Yorkton Bulldogs
- Founded: 2003
- League: Prairie Gold Lacrosse League
- Based in: Yorkton, Saskatchewan
- Arena: Gallagher Center & Kinsmen Arena
- President: Joe Choptuik
- Head coach: Joe Choptuik
- Championships: PGLL Tier 2 (2008 & 2009)

= Yorkton Bulldogs =

The Yorkton Bulldogs are a Junior B box lacrosse team based out of Yorkton, Saskatchewan. They are a member of the Prairie Gold Lacrosse League.

Founded in 2003, the Bulldogs gain most of their talent from Yorkton Minor Lacrosse, Whitewood and Sturgis, Saskatchewan, where they have a field lacrosse team and program.

== History ==
Scott Marianchuk created the current Yorkton Bulldogs team logo.

Yorkton Bulldogs have won the PGLL Junior Lacrosse Tier 2 championship twice (2008 and 2009).

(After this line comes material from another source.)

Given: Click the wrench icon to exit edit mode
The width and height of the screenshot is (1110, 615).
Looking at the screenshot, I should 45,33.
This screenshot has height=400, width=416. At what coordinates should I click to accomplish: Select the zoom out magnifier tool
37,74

On January 26, 2009, Bulldogs head coach, Darin Lanigan, resigned from his coaching duties. He was replaced by Joe Choptuik.

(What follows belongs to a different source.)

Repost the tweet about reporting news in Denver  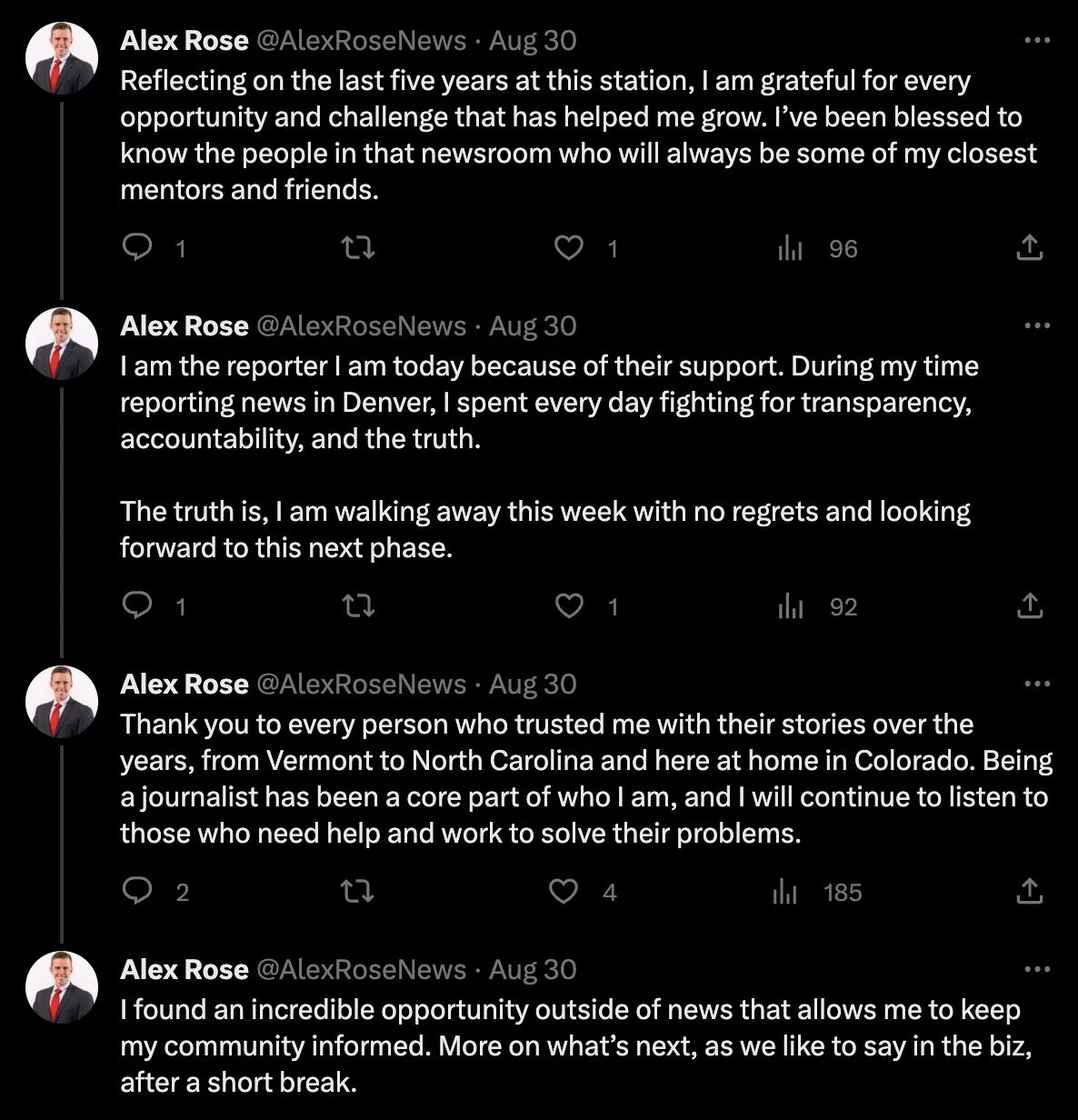(x=361, y=605)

2014 was a difficult one for an inexperienced group, going 2-8-2 in the PGLL (sixth of seven teams). The team managed to score a league-low 81 goals in the regular season. Paul Toth led the team in scoring with 24 goals, 6 assists in just 9 league games. Goalie Louden Choptuik played every minute of every game for the Bulldogs, posting a 12.60 GAA.

==Notable players==

- Chris Lesanko - 2004 PGLL MVP and top scorer. Current PGLL Commissioner.
- Kyle Bazansky - played Senior A with Nanaimo Timbermen (2008) and college lacrosse at Lindenwood University (2009).